Many computational engineering and science applications start with some law of physics that applies to some physical problem. This is mathematically expressed as a Partial Differential Equation (PDE). We here will use one of the simplest of PDEs, Poisson's equation on the domain \(\Omega \) in two dimensions:

\begin{equation*} - \Delta u = f. \end{equation*}

In two dimensions this is alternatively expressed as

\begin{equation} - \frac{\partial^2 u}{\partial x^2 } - \frac{\partial^2 u}{\partial y^2 } = f( x,y )\label{chapter07-PDE}\tag{7.1.1} \end{equation}

with Dirichlet boundary condition \(\partial \Omega = 0 \) (meaning that \(u(x,y) = 0 \) on the boundary of domain \(\Omega \)). For example, the domain may be the square \(0\leq x,y \leq 1 \text{,}\) \(\partial \Omega \) its boundary, and the question may be a membrane with \(f \) being some load from, for example, a sound wave.
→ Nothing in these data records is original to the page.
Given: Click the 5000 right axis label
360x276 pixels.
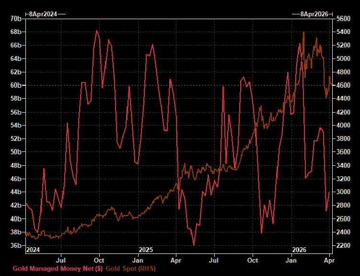Looking at the screenshot, I should pos(344,59).
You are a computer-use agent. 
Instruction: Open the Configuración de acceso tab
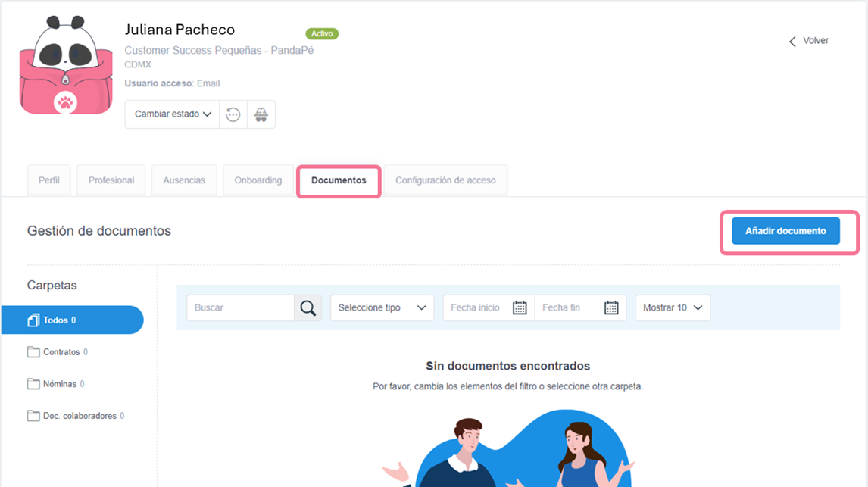pos(445,180)
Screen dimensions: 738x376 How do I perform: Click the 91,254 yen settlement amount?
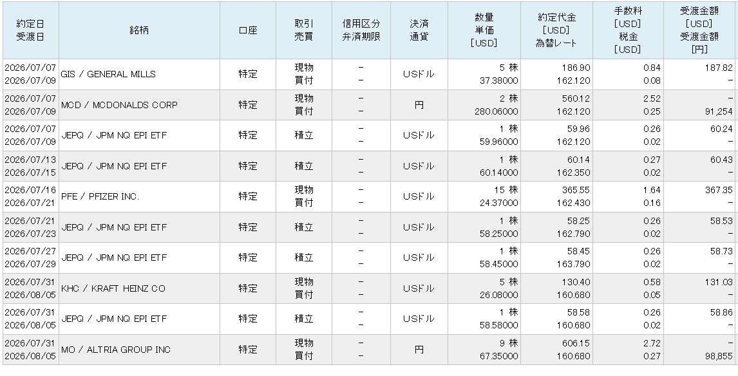tap(718, 111)
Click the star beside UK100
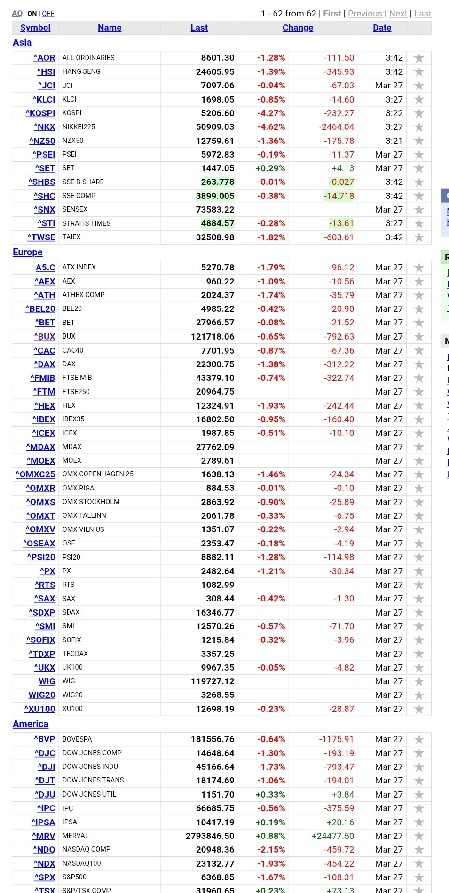The height and width of the screenshot is (893, 449). 418,668
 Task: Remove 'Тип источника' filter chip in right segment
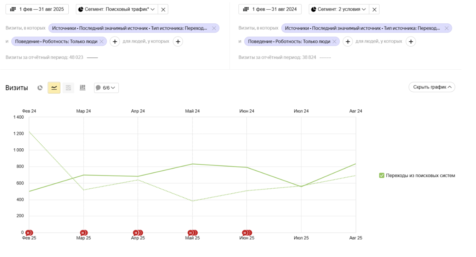coord(447,28)
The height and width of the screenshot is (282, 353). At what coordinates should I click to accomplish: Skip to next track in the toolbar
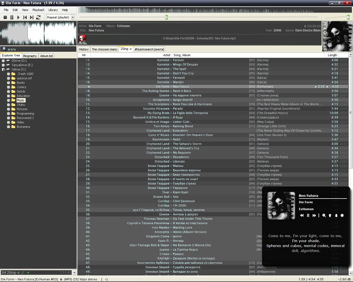(32, 17)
Since this course does not require a background in the mathematics of PDEs, let's explain the gist of all this in layman's terms.

  • We want to find the function \(u \) that satisfies the conditions specified by (7.1.1). It is assumed that \(u \) is appropriately differentiable.
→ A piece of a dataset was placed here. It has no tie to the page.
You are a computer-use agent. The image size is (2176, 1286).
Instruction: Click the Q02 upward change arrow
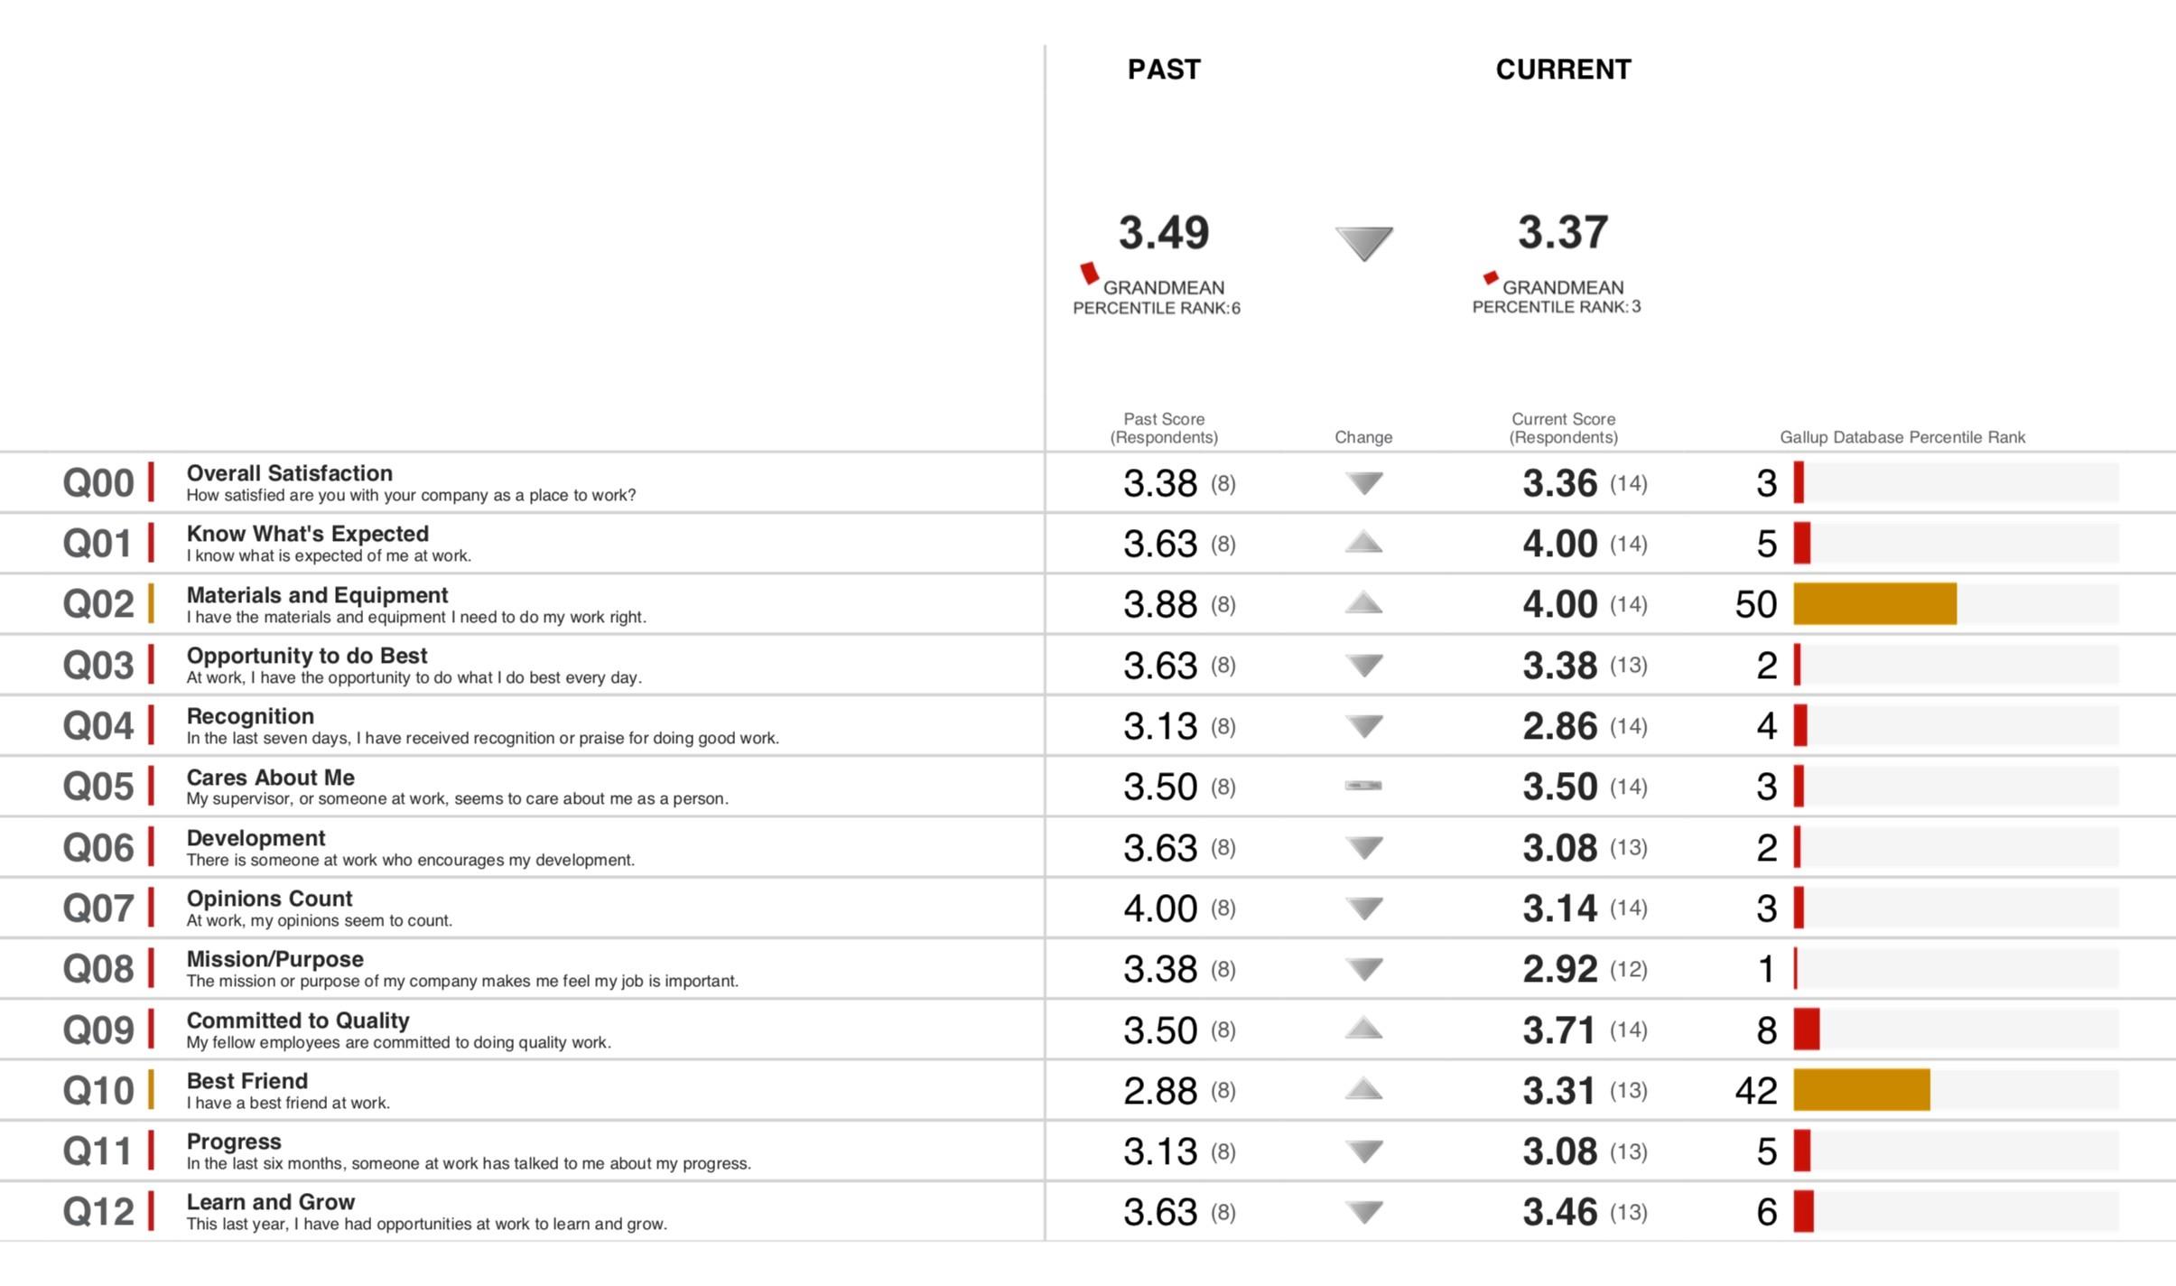[1363, 602]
  • For simplicity, let's assume the domain is the square with \(0 \leq x \leq 1 \) and \(0 \leq y \leq 1 \) so that the boundary \(\Omega \) is the boundary of this square. We assume that on the boundary the function equals zero.

  • It is usually difficult to analytically determine the continuous function \(u \) that solves such a "boundary value problem" (except for very simple examples).
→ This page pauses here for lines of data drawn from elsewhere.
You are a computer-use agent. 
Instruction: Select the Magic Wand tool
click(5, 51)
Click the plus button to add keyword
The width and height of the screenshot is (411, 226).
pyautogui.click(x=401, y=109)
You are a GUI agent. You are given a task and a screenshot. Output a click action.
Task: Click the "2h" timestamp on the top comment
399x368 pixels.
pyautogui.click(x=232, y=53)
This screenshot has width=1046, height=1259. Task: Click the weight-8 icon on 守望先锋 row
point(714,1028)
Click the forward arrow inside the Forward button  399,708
  • To solve the problem computationally, the problem is "discretized". What this means for our example is that a mesh is laid over the domain, values for the function \(u \) at the mesh points are approximated, and the operator is approximated. In other words, the continuous domain is viewed as a mesh instead, as illustrated in Figure 7.1.1.1 (Left). We will assume an \(N \times N \) mesh of equally spaced points, where the distance between two adjacent points is \(h = 1/(N+1) \text{.}\) This means the mesh consists of points \(\{ ( \chi_i, \psi_j ) \}\) with \(\chi_i = (i+1)h \) for \(i = 0, 1, \ldots , N-1 \) and \(\psi_j = (j+1)h \) for \(j = 0, 1, \ldots , N-1 \text{.}\)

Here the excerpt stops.